- [EXERCISE GOAL]:
Wherever a line below holds the word "code", copy that line.
Start of INPUT MATERIAL
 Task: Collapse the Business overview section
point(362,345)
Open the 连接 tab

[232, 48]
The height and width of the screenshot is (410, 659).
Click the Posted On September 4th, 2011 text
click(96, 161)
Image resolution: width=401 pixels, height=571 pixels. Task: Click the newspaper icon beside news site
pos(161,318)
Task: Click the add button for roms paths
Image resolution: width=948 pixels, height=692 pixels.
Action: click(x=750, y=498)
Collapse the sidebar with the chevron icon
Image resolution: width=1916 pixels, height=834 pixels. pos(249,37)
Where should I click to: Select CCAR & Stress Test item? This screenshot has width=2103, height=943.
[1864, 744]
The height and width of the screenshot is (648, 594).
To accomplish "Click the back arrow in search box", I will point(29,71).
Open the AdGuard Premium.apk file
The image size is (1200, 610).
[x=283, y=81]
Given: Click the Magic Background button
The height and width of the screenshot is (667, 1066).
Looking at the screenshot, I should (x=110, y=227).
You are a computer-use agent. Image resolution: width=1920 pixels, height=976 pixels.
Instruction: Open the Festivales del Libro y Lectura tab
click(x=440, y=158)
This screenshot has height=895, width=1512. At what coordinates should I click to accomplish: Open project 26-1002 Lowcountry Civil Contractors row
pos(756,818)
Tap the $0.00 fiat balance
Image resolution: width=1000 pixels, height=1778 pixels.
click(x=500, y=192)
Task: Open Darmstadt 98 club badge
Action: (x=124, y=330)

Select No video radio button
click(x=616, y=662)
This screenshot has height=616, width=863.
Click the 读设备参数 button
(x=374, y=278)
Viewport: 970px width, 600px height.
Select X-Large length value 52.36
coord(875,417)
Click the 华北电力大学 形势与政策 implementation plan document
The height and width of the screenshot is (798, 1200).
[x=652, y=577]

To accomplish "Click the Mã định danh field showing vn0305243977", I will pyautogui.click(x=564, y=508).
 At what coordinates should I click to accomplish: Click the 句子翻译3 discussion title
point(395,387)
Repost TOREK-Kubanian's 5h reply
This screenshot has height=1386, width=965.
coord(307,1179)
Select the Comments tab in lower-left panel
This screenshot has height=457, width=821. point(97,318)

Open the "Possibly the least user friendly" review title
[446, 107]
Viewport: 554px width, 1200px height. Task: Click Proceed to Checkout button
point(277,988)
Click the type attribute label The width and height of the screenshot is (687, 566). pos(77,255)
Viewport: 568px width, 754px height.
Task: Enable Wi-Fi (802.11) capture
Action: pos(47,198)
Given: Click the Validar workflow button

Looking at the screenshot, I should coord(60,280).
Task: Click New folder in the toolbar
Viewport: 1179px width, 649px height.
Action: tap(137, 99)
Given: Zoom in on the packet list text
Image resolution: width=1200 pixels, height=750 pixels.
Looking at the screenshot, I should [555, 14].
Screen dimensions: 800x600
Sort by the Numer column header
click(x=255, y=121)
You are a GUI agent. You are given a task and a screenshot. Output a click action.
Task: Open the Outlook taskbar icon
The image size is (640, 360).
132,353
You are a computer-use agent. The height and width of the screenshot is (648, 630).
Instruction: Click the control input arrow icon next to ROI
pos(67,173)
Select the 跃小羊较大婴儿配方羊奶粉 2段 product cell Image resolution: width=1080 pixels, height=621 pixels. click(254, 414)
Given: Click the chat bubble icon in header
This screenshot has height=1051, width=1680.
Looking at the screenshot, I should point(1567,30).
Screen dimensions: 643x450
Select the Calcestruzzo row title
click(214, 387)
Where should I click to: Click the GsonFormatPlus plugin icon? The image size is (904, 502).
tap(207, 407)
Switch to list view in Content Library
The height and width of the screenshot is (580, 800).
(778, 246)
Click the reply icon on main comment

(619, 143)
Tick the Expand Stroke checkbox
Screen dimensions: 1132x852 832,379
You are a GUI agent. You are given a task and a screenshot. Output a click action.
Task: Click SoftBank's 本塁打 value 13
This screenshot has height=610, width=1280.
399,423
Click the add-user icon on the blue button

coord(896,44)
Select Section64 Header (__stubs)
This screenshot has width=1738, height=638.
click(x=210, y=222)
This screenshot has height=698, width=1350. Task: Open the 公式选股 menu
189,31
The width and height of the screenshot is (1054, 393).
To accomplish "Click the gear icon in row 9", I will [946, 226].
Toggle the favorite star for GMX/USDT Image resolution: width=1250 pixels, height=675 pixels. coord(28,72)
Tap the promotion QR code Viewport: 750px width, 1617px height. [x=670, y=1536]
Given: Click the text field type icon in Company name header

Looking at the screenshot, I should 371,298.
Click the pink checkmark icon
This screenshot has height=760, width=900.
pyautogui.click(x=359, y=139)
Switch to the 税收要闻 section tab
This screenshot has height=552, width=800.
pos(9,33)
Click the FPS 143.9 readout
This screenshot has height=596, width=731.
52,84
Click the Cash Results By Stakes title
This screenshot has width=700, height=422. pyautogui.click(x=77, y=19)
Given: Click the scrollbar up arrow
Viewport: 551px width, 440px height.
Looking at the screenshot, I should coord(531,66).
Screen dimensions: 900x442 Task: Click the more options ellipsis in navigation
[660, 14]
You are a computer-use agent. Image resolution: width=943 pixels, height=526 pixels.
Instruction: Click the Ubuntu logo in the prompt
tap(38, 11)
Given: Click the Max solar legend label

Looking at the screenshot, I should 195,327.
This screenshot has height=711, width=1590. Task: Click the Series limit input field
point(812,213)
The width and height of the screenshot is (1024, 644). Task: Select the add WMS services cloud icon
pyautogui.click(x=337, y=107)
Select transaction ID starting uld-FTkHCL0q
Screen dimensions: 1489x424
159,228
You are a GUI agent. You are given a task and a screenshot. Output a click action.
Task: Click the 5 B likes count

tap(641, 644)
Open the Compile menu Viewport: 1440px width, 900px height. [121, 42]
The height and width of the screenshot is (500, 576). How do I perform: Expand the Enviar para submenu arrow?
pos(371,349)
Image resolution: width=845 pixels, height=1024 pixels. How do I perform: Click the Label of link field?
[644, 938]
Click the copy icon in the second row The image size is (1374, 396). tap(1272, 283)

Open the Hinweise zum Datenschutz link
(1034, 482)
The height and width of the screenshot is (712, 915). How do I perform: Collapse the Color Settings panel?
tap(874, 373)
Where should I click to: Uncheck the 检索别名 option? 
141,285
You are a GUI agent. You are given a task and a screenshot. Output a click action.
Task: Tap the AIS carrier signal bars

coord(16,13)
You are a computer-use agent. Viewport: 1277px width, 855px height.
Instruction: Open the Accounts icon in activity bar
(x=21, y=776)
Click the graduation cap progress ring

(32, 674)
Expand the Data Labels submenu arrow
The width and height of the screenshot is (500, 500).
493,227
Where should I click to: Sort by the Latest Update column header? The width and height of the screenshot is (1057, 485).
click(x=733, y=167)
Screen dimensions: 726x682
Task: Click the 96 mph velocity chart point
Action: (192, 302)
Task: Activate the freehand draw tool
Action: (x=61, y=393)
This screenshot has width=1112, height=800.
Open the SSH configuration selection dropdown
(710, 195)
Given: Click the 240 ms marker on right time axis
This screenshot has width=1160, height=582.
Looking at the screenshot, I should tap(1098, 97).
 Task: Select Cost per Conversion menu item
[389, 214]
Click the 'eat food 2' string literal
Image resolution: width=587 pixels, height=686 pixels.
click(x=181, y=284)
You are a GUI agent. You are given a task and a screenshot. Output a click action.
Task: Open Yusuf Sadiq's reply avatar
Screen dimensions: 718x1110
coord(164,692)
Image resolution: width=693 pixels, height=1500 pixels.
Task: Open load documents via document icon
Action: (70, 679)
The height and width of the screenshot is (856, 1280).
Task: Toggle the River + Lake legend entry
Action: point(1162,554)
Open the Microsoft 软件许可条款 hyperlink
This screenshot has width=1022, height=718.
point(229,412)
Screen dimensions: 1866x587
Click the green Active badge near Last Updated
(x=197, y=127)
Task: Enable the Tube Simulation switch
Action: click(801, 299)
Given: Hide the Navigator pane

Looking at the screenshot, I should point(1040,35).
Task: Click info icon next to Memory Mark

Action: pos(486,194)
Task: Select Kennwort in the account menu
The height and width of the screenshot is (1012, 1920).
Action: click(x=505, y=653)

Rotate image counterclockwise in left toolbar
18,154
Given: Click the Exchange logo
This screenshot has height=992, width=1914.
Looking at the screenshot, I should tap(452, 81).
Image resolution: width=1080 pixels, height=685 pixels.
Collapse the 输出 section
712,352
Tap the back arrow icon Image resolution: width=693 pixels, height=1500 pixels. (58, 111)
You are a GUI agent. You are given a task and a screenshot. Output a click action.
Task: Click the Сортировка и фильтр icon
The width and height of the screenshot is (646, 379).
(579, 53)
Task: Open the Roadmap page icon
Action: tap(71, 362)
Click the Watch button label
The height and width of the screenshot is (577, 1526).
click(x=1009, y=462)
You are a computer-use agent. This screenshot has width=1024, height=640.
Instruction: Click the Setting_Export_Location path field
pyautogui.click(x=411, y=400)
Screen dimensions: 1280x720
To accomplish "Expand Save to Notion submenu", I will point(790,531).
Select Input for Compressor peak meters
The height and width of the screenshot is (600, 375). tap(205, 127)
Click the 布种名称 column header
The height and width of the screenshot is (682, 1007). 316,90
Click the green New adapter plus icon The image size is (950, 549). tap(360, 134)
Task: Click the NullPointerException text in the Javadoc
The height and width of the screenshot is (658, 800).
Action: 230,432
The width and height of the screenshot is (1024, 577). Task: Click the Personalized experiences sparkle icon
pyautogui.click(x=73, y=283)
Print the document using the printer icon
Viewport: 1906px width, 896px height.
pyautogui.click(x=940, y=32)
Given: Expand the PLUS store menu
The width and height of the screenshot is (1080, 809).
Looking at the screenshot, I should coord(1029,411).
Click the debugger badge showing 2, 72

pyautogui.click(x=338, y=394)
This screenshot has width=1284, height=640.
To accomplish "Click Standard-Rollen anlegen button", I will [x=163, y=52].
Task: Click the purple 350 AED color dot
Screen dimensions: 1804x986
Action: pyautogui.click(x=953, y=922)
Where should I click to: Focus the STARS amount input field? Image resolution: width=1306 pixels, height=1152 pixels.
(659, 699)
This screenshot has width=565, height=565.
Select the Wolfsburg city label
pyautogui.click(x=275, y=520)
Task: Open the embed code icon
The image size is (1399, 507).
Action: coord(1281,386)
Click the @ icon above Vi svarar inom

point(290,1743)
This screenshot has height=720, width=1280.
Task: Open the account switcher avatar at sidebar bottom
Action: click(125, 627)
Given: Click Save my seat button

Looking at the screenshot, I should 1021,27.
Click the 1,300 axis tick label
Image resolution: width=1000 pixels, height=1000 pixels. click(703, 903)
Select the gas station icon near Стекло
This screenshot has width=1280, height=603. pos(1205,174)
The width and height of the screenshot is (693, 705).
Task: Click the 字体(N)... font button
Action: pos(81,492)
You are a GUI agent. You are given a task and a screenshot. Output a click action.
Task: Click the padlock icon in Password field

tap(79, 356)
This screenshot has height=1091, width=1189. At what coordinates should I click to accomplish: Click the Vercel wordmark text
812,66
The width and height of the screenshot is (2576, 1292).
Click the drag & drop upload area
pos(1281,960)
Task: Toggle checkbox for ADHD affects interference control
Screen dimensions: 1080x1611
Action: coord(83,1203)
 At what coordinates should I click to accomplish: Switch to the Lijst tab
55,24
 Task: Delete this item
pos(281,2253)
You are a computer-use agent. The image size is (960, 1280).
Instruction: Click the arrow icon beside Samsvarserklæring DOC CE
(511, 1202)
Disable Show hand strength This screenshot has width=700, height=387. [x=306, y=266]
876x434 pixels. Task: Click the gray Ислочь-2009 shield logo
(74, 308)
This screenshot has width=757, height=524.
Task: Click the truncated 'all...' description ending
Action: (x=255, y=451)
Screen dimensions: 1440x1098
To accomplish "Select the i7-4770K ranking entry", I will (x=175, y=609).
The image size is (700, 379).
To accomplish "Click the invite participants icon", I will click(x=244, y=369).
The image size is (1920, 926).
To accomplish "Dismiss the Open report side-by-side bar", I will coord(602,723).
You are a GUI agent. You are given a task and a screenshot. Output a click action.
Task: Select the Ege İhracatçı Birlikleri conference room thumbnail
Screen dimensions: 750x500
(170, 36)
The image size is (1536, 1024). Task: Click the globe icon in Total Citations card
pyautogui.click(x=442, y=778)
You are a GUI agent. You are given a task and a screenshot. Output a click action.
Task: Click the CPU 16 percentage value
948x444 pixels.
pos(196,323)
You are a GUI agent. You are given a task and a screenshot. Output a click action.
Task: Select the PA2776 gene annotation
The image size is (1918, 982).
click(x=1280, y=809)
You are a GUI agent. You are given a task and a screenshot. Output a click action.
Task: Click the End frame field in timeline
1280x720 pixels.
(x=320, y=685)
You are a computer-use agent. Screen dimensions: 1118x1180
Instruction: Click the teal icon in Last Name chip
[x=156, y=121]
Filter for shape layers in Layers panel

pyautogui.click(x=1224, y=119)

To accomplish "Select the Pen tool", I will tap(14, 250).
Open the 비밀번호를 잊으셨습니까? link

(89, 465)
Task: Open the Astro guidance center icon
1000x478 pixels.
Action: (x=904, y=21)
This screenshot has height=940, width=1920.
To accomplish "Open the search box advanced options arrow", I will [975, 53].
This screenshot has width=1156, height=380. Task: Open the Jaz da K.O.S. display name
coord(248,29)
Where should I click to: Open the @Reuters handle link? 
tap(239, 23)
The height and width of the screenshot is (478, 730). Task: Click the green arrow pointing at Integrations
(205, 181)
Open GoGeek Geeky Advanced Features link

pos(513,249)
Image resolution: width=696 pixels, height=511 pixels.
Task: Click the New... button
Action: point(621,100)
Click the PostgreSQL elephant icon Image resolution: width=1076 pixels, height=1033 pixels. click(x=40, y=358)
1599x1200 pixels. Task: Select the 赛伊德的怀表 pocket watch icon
End of INPUT MATERIAL
- [ANSWER TO THIS PROBLEM]:
Tap the promotion QR code Viewport: 750px width, 1617px height. [x=670, y=1536]
Task: Open the embed code icon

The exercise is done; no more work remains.